Selahattin Adıgüzeller

[email protected]

Aynadaki ben...

30 Aralık 2024 Pazartesi, 09:09

Bir sabah evde yüzümü yıkarken, aynada bir şey dikkatimi çekti...

Simsiyah sakallarımın arasında bir beyaz kıl tanesi vardı...

Önce bir ürperdim...

Ayna buharlaşır gibi oldu...

Eşime gösterdim...

"Sakın koparayım deme çoğalır" diye uyardı, ciddi ciddi...

Dinlemedim, cımbızla koparıverdim...

Üç gün sonra bir baktım, beyazlar ikiye çıkmış, onları da sessizce kopardım...

Gerçekten de ben kopardıkça sakallarımdaki beyazların sayısı her geçen gün giderek artıyordu...

Çıktıkça kopardım...

Bazen yorulup sakallarımı tamamen kestiğim günler de oldu...

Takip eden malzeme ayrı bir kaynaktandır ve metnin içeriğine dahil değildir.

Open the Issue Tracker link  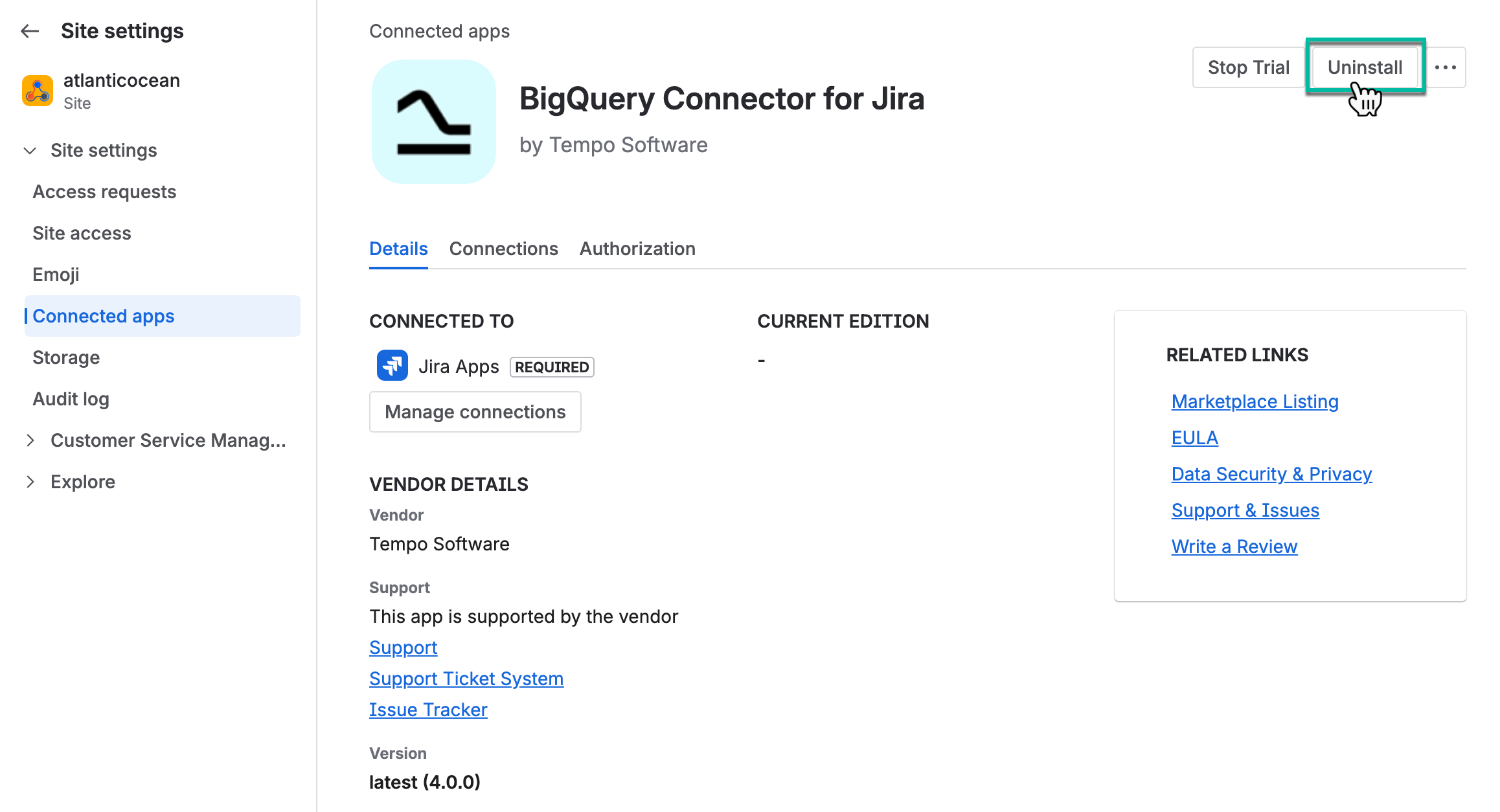(x=428, y=709)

Ne yazık ki zamanla beyazlar siyahları geçmeye başladı...

Bir ara beyazları bırakıp siyahları yok edeyim belki çoğalırlar diye düşündüm, o da fayda vermedi...

Boyatma fikri de çok organik gelmedi...

Ergenliğini bile kabullenmeyen içimdeki fırlama çocuk, yaşlılık düşüncesini bir türlü kabullenemiyordu...

Daha yaşımız kaç ki?

Derken bir gün acı gerçeği vurdu yüzüme eşim:

"Sen sakallarınla uğraşacağına saçlarına bak!"

İşte o zaman fark ettim, saçlarımın da gittiğini!

Ben sakallardaki beyazlarla mücadele ederken, arada o lepiska saçlarım uçup gitmiş farkında değilim!

Baktım bu işin şakası yok, bıraktım sonunda inatlaşmayı zamanın ruhuyla...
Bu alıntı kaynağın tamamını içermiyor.